Artikel 73 (Uitvoerbaarheid en ingang bevelen voorlopige hechtenis)

Laatste versie

1. Behoudens het bepaalde in artikel 72, vierde lid, zijn bevelen tot voorlopige hechtenis en die tot opheffing daarvan dadelijk uitvoerbaar.

2. Een bevel tot voorlopige hechtenis gaat in op het ogenblik waarop de verdachte ter tenuitvoerlegging van dat bevel wordt aangehouden dan wel op het tijdstip waarop de tenuitvoerlegging van een ander bevel tot vrijheidsbeneming, in dezelfde zaak gegeven, eindigt.

Uitleg in duidelijke taal

1. Behoudens het bepaalde in artikel 72, vierde lid, zijn bevelen tot voorlopige hechtenis en die tot opheffing daarvan dadelijk uitvoerbaar.

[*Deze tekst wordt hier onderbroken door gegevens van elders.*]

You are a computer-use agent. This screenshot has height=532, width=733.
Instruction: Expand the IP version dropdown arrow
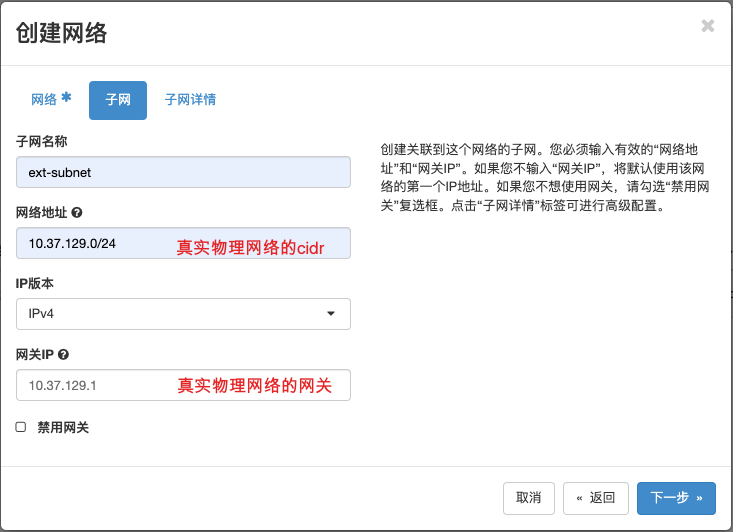click(x=331, y=314)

Dit betekent letterlijk: Met uitzondering van (behoudens) hetgeen is bepaald in artikel 72, vierde lid, zijn bevelen tot voorlopige hechtenis en bevelen tot opheffing van de voorlopige hechtenis onmiddellijk (dadelijk) uitvoerbaar.

2. Een bevel tot voorlopige hechtenis gaat in op het ogenblik waarop de verdachte ter tenuitvoerlegging van dat bevel wordt aangehouden dan wel op het tijdstip waarop de tenuitvoerlegging van een ander bevel tot vrijheidsbeneming, in dezelfde zaak gegeven, eindigt.

Dit betekent letterlijk: Een bevel tot voorlopige hechtenis wordt van kracht (gaat in) op het moment (ogenblik) waarop de verdachte wordt aangehouden voor de uitvoering (ter tenuitvoerlegging) van dat bevel, of (dan wel) op het tijdstip waarop de uitvoering (tenuitvoerlegging) van een ander bevel tot vrijheidsbeneming, dat in dezelfde zaak is gegeven, ophoudt (eindigt).